> _Exercise aim_
Write only the number of lines in the entries below that contain the word "Task".

> _Extracted entries_
═══

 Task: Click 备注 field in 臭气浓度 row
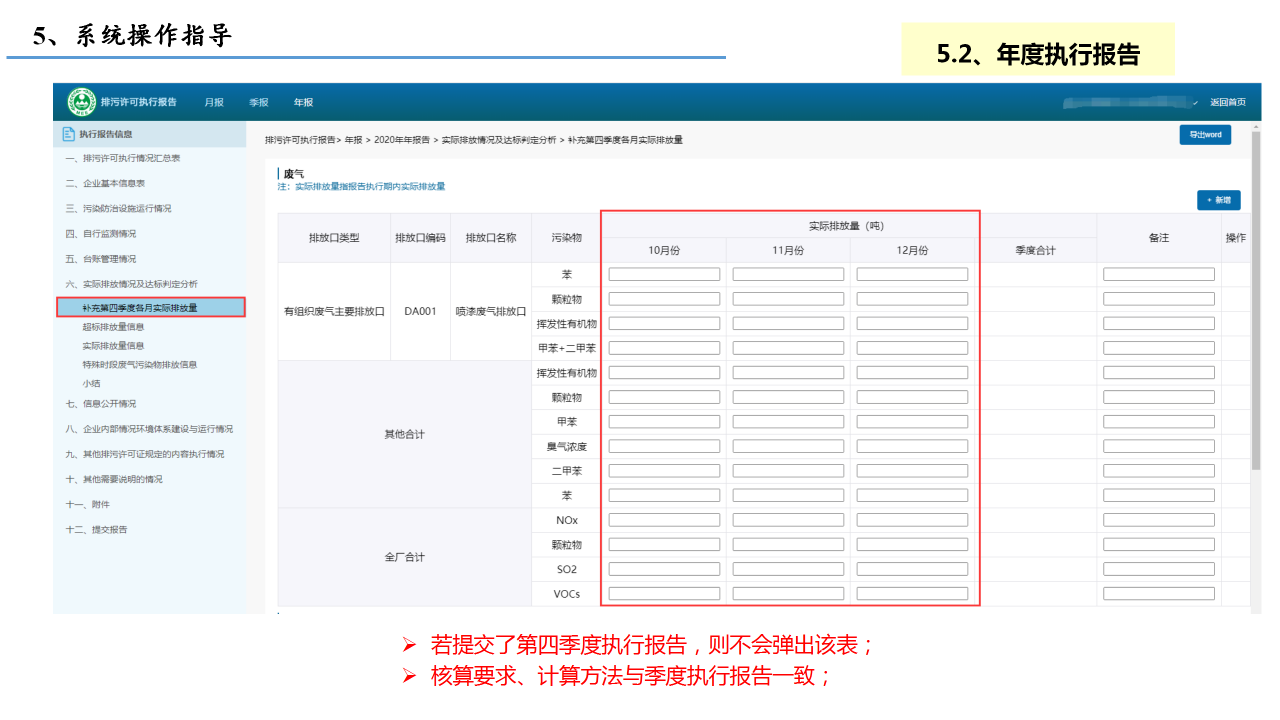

═══

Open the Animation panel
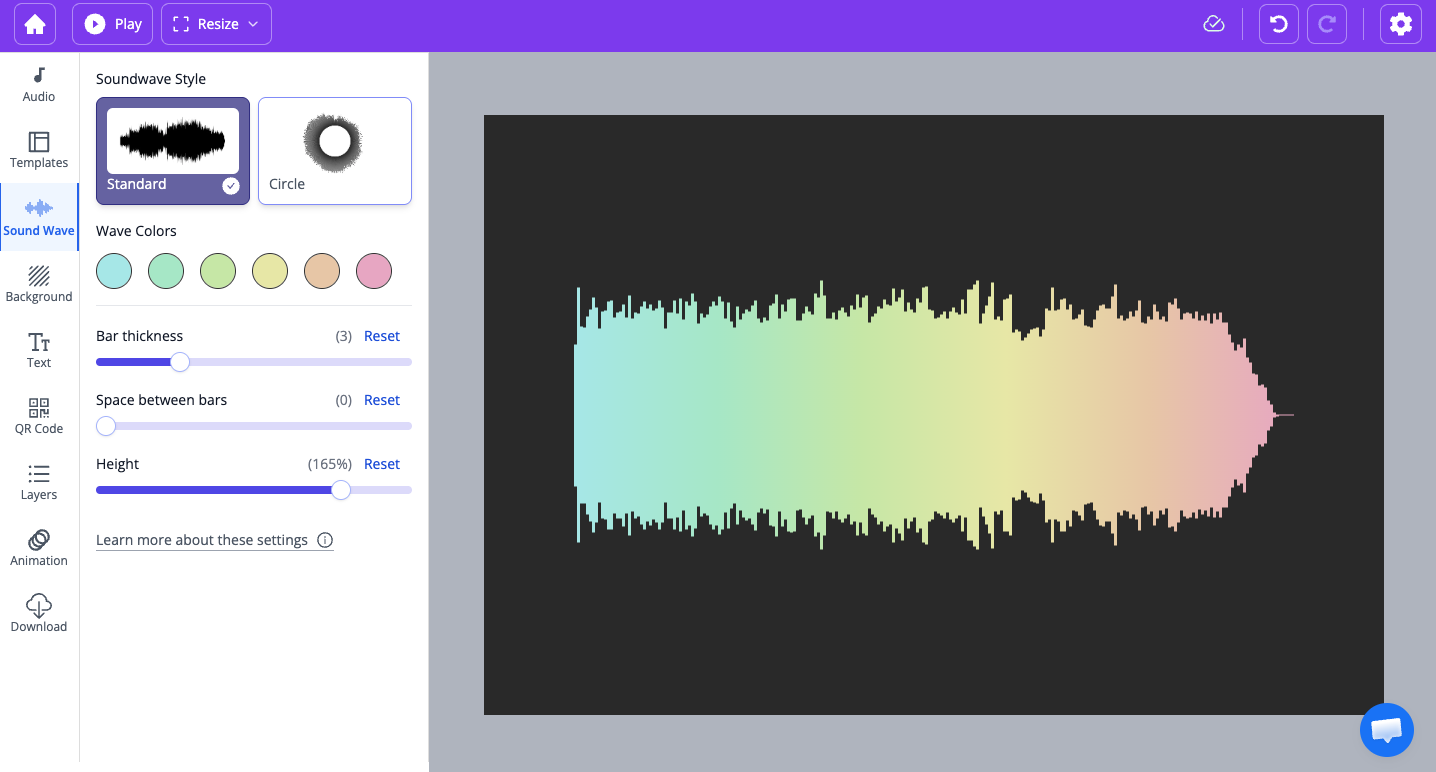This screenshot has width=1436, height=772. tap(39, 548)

═══

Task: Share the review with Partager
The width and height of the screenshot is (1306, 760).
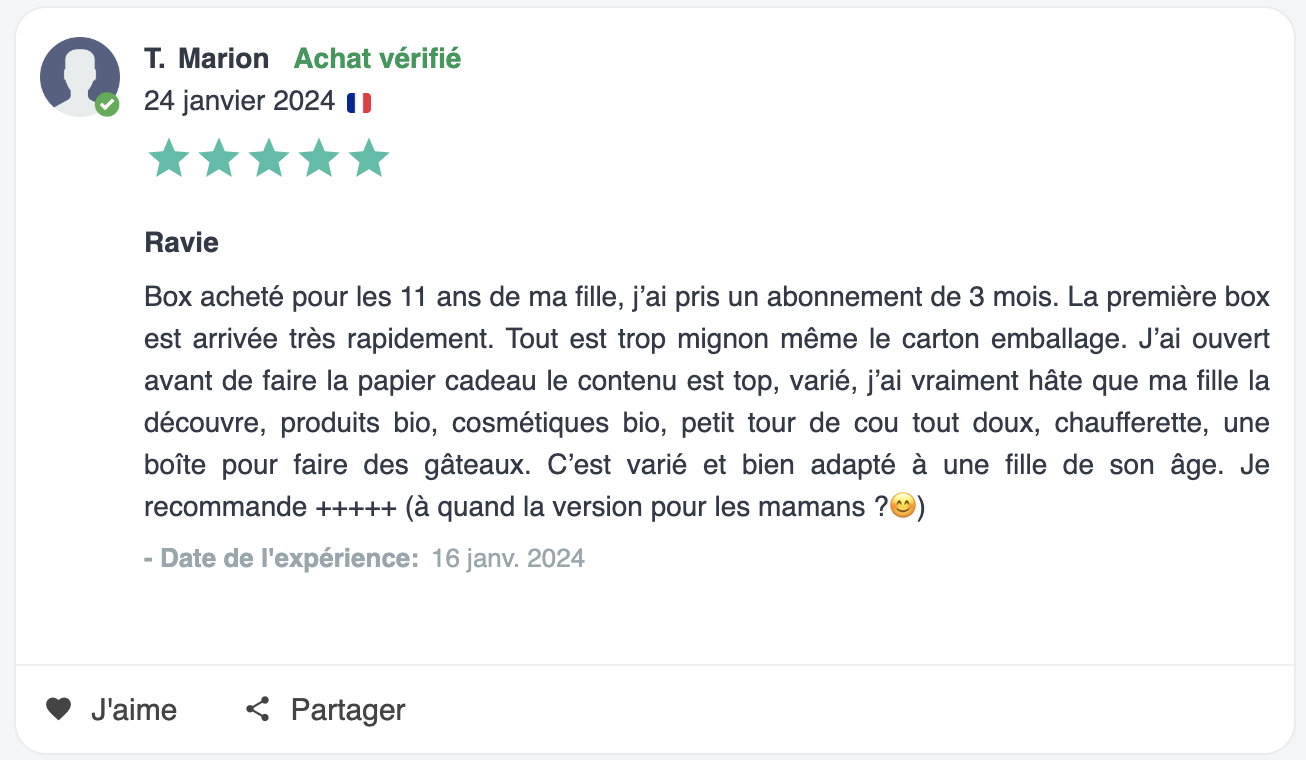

═══

> _Your response_
2